> Gary, I was wondering how you are dealing with the changing onion key issue, and I suppose it is [this](https://forum.torproject.net/t/tor-relays-how-to-reduce-tor-cpu-load-on-a-single-bridge/1483/13):>> use Source IP Address Sticky Sessions (Pinning)> The same client source address gets pinned to the same tor instance and therefore the same onion key. If I understand correctly, there's a potential failure if a client changes its IP address and later gets mapped to a different instance. Is that right?

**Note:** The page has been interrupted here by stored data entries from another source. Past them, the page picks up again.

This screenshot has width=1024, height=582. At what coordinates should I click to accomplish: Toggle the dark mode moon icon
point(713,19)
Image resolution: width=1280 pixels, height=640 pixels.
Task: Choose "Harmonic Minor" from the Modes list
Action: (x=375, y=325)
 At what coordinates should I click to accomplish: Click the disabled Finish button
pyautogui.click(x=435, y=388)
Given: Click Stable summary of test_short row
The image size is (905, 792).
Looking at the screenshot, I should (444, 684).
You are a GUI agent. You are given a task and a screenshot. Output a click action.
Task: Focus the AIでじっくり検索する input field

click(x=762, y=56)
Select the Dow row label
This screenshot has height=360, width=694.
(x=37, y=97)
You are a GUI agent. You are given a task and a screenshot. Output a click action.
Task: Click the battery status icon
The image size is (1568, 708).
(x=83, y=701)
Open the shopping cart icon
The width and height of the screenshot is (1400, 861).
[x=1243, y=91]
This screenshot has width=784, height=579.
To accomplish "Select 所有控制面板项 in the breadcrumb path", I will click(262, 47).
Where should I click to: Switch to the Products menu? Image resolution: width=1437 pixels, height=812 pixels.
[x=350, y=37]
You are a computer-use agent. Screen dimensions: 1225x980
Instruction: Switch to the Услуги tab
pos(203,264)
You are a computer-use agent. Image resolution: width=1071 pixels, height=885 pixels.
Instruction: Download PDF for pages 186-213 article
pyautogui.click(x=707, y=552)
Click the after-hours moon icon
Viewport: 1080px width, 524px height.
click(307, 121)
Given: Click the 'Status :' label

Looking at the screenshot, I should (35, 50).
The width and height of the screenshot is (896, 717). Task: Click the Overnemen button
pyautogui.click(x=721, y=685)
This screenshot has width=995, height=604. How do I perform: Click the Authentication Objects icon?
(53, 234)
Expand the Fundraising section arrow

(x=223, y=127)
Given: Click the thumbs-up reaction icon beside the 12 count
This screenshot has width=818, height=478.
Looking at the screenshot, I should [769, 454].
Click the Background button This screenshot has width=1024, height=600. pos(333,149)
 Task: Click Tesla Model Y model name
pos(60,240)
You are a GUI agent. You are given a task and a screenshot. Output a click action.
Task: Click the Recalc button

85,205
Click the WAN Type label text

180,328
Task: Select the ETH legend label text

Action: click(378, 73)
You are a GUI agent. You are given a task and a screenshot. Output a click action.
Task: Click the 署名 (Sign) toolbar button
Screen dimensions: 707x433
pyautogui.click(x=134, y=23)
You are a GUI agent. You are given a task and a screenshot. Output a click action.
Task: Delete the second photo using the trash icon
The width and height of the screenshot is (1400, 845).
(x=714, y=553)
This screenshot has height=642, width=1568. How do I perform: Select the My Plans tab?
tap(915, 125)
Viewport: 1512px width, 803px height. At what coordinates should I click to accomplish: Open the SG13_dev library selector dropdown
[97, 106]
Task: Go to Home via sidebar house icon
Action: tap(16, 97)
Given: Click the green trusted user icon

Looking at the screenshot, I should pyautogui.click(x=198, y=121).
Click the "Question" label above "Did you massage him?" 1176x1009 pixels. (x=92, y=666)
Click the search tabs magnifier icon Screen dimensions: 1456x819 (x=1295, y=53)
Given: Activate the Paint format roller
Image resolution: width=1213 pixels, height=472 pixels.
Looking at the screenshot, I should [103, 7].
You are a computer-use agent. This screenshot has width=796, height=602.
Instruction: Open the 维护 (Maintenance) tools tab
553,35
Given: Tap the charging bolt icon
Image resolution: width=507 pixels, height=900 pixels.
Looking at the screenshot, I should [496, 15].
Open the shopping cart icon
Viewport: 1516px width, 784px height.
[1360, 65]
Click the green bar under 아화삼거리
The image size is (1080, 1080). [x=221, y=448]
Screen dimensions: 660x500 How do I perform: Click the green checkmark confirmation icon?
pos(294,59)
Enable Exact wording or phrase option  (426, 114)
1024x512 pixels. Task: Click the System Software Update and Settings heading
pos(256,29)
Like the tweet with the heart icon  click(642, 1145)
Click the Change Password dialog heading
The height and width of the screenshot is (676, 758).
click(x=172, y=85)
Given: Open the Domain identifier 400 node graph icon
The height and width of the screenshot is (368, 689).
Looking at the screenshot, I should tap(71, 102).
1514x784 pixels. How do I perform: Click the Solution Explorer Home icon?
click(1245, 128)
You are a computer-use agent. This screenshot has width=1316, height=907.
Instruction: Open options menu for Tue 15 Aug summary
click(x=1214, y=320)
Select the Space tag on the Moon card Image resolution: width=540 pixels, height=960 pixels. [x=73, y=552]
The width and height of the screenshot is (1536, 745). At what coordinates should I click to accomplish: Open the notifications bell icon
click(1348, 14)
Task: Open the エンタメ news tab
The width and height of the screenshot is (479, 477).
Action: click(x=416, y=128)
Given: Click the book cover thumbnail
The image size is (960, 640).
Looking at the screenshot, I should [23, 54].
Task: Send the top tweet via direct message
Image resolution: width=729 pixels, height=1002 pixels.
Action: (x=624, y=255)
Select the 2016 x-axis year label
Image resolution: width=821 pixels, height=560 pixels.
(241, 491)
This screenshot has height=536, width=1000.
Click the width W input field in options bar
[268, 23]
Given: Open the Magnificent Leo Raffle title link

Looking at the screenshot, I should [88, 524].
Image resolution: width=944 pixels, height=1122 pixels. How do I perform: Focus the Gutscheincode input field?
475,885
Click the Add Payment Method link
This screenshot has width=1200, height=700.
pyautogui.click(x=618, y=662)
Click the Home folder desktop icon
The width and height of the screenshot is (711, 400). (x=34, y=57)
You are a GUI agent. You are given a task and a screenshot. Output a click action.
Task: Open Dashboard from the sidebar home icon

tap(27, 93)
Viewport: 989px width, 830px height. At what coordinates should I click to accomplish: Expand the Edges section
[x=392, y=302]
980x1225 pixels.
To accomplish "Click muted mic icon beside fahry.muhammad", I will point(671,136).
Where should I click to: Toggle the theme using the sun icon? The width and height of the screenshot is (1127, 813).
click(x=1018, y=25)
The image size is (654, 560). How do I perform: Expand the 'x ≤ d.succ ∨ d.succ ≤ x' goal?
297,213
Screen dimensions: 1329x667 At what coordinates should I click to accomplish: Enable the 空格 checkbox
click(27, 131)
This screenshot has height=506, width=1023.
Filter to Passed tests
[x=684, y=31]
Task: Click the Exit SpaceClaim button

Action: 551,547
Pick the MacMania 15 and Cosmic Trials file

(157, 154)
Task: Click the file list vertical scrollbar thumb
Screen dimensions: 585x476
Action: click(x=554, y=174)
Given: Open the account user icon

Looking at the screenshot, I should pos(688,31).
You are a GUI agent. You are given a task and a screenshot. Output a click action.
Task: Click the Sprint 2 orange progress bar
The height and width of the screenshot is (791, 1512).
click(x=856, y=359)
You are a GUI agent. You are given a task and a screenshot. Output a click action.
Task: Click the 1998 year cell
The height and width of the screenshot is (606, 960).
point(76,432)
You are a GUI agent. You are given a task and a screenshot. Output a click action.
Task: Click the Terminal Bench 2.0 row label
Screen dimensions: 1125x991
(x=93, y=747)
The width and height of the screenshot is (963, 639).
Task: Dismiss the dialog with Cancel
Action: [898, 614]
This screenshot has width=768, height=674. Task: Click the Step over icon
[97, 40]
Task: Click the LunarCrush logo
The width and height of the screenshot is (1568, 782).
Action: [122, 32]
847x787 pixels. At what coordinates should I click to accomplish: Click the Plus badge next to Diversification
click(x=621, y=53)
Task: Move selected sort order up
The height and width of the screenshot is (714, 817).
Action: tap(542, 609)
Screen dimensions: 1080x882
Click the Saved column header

Yes... That is correct. As long as circuits originate from the same Source IP Address, Nginx/HAProxy ensures they are pinned to the same loadbalanced Upstream Tor Node; unless, the originating Source IP Address changes (low-risk) or one of the Upstream Tor Nodes goes down (low-risk with UPS) and surviving circuits migrate to the remaining Upstream Tor Nodes, which effectively forces building of new circuits with relavent keys.
The issue I find more challenging, in loadbalancing Upstream Tor Nodes, is when the Medium-Term Key is updated after running for some time (it's consistent with the previously mentioned 4 - 5 week time period). It is at this point that I notice all circuits bleed-off from the Upstream Tor Nodes with the exception of the Tor Node where the Medium-Term Key was successfully updated. It's at this point that I am forced to shutdown all Upstream Tor Nodes, copy the .tordb containing the updated Medium-Term Key to the other Upstream Tor Nodes, and restart all Upstream Tor Nodes.
If there was a way for a Family of Tor Instances to share a Medium-Term Key, I believe that might solve the long-term issue of running a Loadbalanced Tor Relay.
As it stands... I can run my Loadbalanced Tor Relay for 4 - 5 weeks without any intervention.
Hope that answers your question.
Respectfully,
Gary
—
This Message Originated by the Sun.
iBigBlue 63W Solar Array (~12 Hour Charge)
+ 2 x Charmast 26800mAh Power Banks
= iPhone XS Max 512GB (~2 Weeks Charged)